GOAL
Pull out each line in the entries below that contains the string "toolbar".

-- begin --

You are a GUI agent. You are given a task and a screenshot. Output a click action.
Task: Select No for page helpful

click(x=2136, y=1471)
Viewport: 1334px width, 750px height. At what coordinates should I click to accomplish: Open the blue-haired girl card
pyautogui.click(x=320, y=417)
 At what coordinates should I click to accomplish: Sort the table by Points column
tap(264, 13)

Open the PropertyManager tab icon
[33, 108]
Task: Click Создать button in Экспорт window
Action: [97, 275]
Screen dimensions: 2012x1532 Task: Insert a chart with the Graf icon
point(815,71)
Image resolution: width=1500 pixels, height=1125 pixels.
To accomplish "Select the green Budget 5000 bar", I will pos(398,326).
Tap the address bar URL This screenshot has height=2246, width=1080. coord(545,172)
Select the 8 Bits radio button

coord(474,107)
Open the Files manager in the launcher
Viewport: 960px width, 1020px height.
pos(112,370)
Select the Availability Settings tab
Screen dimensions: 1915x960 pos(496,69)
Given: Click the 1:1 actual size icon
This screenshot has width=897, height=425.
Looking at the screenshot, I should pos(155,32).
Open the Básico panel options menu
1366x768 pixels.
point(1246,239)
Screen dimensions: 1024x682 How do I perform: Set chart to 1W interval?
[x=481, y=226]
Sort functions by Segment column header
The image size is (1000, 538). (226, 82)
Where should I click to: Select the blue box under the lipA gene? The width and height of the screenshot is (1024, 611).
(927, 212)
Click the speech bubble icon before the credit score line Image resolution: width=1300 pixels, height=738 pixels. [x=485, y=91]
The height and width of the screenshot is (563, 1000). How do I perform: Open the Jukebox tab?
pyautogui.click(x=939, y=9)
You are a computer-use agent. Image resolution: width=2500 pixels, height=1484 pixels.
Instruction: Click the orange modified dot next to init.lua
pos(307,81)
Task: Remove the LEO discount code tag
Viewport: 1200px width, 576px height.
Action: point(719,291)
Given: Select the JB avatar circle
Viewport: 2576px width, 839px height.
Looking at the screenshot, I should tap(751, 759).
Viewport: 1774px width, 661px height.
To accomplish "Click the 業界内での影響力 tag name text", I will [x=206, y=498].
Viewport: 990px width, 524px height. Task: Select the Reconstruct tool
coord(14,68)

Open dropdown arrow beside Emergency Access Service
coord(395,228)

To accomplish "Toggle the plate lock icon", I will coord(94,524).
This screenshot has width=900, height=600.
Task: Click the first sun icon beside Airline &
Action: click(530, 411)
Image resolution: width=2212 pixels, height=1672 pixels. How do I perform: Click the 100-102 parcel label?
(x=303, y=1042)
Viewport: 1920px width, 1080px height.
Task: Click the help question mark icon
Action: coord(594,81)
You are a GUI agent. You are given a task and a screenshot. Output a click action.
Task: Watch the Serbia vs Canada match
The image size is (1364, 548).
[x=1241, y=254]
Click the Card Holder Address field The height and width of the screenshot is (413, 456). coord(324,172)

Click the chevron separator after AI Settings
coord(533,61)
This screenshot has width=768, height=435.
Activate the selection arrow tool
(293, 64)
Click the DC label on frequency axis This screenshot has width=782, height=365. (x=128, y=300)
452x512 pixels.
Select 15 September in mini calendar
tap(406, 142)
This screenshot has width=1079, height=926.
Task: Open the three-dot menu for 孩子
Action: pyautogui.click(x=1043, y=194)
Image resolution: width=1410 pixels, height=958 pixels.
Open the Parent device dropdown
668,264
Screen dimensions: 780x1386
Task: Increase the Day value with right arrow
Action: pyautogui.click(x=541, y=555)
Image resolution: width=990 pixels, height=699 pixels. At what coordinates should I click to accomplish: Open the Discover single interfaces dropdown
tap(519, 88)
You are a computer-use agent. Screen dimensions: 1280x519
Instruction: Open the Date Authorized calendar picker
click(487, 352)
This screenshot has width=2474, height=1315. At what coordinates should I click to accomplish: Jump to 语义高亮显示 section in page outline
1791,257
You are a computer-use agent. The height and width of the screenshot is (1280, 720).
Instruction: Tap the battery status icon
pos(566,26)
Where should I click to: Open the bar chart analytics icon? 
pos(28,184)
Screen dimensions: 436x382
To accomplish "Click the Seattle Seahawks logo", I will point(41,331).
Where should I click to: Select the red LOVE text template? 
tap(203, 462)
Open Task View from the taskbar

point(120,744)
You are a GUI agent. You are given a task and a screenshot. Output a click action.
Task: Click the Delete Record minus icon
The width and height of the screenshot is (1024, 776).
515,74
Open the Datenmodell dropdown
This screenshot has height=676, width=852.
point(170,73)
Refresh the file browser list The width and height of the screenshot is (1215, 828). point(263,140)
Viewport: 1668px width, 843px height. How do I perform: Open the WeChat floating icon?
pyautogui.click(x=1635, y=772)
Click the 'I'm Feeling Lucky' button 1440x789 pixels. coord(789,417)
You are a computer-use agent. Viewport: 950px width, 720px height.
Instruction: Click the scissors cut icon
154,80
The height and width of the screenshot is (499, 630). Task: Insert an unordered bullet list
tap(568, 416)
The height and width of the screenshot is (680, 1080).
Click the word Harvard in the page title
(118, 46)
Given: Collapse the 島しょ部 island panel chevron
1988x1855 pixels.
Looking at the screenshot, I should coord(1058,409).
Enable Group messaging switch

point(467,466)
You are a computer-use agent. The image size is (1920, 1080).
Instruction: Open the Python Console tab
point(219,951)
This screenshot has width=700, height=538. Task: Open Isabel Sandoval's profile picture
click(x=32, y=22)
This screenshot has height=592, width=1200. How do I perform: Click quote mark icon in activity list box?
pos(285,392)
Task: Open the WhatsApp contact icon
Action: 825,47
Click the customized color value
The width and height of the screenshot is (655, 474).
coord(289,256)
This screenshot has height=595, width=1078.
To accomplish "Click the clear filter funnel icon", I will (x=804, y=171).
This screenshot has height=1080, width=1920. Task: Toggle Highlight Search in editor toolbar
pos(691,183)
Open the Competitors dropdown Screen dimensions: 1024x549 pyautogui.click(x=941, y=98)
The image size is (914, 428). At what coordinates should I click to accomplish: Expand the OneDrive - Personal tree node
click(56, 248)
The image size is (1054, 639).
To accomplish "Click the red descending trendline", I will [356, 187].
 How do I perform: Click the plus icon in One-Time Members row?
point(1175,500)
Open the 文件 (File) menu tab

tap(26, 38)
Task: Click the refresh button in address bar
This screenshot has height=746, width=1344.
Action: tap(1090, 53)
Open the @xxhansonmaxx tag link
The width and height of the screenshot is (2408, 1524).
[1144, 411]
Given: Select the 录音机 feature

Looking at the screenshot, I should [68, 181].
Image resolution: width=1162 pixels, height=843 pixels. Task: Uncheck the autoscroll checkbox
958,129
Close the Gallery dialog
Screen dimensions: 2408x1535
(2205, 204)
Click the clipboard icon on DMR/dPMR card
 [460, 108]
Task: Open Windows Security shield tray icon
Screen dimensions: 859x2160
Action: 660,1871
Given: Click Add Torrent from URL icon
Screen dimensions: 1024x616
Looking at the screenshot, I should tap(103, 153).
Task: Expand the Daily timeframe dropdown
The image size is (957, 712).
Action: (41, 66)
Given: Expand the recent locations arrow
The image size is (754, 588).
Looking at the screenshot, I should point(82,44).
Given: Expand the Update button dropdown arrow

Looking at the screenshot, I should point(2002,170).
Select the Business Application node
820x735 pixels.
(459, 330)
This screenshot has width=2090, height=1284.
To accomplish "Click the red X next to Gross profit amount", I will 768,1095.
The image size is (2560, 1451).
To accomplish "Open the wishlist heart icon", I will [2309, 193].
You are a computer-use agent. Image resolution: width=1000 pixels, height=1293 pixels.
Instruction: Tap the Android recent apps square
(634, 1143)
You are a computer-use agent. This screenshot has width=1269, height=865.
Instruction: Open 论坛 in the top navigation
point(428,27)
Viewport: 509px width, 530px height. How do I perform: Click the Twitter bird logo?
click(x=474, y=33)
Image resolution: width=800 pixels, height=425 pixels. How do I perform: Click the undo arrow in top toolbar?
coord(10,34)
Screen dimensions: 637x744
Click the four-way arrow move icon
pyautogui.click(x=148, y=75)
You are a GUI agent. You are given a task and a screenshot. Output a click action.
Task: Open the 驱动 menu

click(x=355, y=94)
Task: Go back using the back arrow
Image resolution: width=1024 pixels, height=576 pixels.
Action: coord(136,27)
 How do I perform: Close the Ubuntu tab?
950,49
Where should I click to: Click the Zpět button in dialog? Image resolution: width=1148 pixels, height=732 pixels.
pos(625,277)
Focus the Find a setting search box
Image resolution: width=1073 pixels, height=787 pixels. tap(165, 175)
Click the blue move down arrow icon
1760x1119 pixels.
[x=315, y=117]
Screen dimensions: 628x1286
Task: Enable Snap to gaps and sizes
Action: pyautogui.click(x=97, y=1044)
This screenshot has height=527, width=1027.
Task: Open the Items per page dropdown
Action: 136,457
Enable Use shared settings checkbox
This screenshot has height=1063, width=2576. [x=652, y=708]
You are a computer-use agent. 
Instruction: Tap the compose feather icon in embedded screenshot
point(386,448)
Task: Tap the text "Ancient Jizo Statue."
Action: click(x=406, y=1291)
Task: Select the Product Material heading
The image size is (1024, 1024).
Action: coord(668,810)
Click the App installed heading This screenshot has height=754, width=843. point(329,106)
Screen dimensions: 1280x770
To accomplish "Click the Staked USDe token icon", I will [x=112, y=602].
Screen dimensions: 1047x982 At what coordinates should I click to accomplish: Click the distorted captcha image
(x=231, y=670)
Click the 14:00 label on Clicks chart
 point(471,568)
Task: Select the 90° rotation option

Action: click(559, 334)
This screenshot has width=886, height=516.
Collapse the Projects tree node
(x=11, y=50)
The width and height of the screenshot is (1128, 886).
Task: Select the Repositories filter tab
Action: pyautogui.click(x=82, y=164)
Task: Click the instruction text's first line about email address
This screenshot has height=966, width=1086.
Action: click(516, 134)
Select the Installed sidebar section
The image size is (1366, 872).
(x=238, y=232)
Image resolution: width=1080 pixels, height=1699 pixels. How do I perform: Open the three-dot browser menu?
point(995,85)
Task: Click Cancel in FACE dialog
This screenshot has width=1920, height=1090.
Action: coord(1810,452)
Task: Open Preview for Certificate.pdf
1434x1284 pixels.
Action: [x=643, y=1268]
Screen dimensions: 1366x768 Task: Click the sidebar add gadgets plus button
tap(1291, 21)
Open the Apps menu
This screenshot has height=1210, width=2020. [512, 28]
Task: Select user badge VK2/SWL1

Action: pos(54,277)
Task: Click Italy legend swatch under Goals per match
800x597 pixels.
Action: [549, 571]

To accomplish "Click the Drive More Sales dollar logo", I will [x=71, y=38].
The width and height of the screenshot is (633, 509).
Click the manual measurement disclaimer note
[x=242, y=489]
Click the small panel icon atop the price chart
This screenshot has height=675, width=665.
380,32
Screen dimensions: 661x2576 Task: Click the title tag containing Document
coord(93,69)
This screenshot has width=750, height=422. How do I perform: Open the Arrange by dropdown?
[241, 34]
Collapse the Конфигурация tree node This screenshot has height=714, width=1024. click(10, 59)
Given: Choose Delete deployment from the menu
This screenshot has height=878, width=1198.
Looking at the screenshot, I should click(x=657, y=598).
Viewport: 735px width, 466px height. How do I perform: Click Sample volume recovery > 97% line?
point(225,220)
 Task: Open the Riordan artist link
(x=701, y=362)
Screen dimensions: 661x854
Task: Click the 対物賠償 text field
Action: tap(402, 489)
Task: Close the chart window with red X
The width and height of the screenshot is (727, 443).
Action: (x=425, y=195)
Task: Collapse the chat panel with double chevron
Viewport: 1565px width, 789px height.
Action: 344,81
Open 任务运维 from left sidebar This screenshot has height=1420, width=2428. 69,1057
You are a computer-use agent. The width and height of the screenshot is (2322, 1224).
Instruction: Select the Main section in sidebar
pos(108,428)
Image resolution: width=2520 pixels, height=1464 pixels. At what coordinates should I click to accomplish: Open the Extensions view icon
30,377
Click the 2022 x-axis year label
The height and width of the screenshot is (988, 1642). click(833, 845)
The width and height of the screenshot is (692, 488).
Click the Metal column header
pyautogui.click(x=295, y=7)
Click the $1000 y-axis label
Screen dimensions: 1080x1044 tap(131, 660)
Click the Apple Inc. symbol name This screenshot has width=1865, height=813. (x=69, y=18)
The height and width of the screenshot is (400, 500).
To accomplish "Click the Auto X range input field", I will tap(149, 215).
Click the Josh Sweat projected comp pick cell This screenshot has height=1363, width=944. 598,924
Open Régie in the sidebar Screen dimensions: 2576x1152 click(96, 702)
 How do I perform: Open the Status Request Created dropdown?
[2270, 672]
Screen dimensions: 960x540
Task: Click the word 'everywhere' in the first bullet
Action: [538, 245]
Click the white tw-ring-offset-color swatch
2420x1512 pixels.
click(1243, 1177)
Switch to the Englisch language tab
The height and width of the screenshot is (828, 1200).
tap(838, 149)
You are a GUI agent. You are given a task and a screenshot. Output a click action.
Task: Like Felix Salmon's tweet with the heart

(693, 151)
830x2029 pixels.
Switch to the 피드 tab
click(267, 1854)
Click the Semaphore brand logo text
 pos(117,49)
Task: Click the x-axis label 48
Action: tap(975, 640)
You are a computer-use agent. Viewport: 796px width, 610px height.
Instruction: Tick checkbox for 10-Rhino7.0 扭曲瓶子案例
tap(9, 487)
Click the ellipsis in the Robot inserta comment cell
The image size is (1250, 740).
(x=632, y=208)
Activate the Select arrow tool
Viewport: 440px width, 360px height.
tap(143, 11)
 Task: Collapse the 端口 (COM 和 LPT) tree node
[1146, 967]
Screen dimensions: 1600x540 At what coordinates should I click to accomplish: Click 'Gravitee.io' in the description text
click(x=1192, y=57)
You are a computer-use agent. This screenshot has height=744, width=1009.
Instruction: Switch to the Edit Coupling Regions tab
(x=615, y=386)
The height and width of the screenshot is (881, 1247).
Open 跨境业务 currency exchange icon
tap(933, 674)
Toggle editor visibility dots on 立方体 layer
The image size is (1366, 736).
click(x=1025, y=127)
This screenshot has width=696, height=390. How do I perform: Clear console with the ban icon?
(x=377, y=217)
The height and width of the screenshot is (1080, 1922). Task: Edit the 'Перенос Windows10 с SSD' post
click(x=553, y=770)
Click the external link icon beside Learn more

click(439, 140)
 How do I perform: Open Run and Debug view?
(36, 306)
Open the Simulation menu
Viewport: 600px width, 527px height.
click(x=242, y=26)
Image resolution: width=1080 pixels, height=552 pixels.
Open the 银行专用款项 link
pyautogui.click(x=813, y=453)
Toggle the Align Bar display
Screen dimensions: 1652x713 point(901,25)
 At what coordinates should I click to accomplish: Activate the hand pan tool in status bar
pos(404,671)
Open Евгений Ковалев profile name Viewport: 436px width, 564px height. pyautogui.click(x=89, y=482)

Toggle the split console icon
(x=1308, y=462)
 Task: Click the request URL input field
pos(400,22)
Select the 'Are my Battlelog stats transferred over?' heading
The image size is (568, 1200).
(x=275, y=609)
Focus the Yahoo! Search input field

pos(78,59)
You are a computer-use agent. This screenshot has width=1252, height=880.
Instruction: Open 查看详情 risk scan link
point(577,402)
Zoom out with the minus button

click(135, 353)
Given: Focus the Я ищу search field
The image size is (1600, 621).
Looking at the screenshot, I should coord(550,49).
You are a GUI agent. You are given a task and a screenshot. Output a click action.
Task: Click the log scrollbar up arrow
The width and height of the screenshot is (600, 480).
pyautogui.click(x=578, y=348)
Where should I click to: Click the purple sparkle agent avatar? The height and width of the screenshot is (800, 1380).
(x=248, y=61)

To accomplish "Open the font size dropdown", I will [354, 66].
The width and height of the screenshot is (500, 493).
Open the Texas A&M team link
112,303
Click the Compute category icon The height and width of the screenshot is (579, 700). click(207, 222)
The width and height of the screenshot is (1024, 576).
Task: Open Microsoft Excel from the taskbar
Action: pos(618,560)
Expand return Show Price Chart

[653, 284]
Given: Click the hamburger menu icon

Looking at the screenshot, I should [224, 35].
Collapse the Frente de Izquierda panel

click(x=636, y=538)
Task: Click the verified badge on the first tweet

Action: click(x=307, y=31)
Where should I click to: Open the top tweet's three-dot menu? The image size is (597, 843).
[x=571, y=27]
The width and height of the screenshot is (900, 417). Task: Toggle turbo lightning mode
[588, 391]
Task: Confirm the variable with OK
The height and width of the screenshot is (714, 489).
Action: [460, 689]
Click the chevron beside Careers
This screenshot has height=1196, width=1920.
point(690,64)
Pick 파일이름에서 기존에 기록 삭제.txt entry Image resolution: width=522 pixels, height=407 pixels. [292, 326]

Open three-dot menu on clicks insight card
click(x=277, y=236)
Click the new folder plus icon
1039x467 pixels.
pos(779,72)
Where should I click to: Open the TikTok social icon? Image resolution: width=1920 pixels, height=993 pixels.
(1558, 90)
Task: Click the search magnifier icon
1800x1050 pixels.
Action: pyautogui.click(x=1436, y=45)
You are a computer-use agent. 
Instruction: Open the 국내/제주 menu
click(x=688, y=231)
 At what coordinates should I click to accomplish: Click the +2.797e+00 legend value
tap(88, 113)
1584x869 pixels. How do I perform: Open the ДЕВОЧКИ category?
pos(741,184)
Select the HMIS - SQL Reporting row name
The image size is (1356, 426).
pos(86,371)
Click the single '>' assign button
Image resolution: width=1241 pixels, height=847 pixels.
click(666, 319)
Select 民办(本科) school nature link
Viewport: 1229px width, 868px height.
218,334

-- end --

COMPLETE OUTPUT
This screenshot has height=1080, width=1920. Task: Toggle Highlight Search in editor toolbar
Image resolution: width=800 pixels, height=425 pixels. How do I perform: Click the undo arrow in top toolbar?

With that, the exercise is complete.